It soon became apparent that he had an astute mind for theology, and he was given the opportunity to take up a professorship at the Prince of Saxony’s brand-new university in Wittenberg.

His Ninety-Five Theses, which protested the abuse of indulgences in 1517, may have been the spark that generated the reforming movement across Europe, but his translation of the Bible into German was the flame.

The year that Luther’s German New Testament was published in 1522, he became the most published author in Europe ever.1

In fact, when we talk about the Bible today as a worldwide publishing best seller, it’s worth exploring how five hundred years ago Luther’s German New Testament paved a way.

From trouble to translation

After being excommunicated by Pope Leo X and banned by Holy Roman Emperor Charles V, Luther was whisked off to Wartburg Castle by the Prince of Saxony to avoid what seemed at the time to be certain imprisonment and death. Authorities were playing a round of ping pong with him, but he still managed to use the time wisely.

Hidden away and without assurances for his future, this outlaw of church and state turned his attention to the New Testament.

Using the resources and training of Renaissance humanism, dedicated as it was to language, grammar, and text, Luther began the task of translating the New Testament into German.

Specifically, he employed Desiderius Erasmus’s Latin and Greek New Testament, the 1519 edition,2 to root his translation in the original New Testament language. With the assistance of his colleague and Greek-language expert Philip Melanchthon, the translation was completed in eleven weeks.

After his return to Wittenberg and in order to finish the print in time for the Leipzig Book Fair (Sept. 29–Oct. 6),3 three presses were cleared in the city. The size and complexity of the print task was the most significant print job undertaken in Wittenberg to that point.4

Luther’s unauthorized best seller

Luther’s achievement was a folio that would come to be known as the “September Testament.” His name was nowhere to be see on the title page—though his authorship was frankly no mystery given the Wittenberg imprint.

Although it was immediately banned by Duke George of Saxony, Frederick’s cousin, the September Testament received the warmest of welcomes by the populace.

It sold an unprecedented 3,000 copies or more in its first run, requiring an immediate second edition issued in December 1522.5

Over time, Luther’s Bible became more accessible as it moved from the very large folio format to quarto then the quite manageable octavo size.
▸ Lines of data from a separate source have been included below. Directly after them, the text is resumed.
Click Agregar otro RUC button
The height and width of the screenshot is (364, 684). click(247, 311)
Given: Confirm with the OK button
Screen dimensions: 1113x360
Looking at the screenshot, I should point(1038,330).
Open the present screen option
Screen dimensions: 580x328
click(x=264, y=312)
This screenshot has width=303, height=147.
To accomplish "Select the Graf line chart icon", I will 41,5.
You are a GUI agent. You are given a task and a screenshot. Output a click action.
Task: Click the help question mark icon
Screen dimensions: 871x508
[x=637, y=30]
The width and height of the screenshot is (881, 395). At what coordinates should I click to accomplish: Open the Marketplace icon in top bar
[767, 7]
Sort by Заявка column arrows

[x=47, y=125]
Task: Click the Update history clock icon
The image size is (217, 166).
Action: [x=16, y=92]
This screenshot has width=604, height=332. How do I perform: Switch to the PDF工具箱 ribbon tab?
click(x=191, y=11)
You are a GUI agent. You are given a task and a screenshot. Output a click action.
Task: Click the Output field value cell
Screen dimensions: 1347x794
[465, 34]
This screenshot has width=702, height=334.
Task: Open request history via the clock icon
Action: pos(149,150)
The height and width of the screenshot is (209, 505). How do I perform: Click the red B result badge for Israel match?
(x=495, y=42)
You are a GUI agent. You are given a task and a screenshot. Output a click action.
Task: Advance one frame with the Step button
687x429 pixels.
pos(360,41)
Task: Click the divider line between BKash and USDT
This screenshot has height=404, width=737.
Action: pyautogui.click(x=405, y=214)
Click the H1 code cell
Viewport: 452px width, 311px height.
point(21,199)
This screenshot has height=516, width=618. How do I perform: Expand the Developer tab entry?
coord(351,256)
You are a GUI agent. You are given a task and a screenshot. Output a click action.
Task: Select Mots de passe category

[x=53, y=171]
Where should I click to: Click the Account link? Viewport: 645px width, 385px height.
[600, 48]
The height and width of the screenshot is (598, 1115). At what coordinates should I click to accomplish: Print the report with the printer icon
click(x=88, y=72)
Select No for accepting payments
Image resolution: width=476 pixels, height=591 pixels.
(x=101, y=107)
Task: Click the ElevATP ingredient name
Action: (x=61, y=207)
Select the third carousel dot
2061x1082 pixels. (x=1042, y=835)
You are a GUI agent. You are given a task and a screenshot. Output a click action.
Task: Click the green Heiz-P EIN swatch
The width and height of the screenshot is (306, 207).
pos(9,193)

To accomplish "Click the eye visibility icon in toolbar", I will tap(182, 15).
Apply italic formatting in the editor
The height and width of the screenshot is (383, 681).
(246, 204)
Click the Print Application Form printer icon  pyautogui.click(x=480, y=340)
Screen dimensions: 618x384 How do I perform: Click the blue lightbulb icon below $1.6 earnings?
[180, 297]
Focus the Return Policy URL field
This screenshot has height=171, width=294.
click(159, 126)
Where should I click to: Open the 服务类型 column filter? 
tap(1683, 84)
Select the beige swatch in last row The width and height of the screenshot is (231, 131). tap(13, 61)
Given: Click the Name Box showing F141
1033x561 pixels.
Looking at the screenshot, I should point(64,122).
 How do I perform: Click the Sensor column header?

Meanwhile, numerous reprints, official and unofficial, began to flood the market.

Against all odds, Luther’s unauthorized German New Testament turned out to be a printing phenomenon. It was nothing short of a sensation with 115 editions in his lifetime alone.6 By his death in 1546, Luther’s complete German Bible, first published in 1534, had sold half a million copies.7

For the five hundredth anniversary of the Reformation, the department of the United Nations known as UNESCO declared it one of the most important documents of the world’s written tradition for its selective and prestigious World Documentary Heritage Program.

A remarkable (and unremarkable) feat

It was an impressive achievement all around from completing the project itself (first the New Testament and eventually the Hebrew Bible) to its dissemination through print and printers to its enthusiastic reception among the populace.

Considering that the printer Johannes Gutenberg’s Bible project of the mid-fifteenth century left him bankrupt, Bible publishing was still a risky business until Luther came along.

These are some of the reasons that we should not take his success for granted. But to understand what was remarkable about it we must also understand what was unremarkable about it.

For one, Luther’s German New Testament was not the first German New Testament. That’s a common misconception.

Actually, there were a number of other German Bible translations before his.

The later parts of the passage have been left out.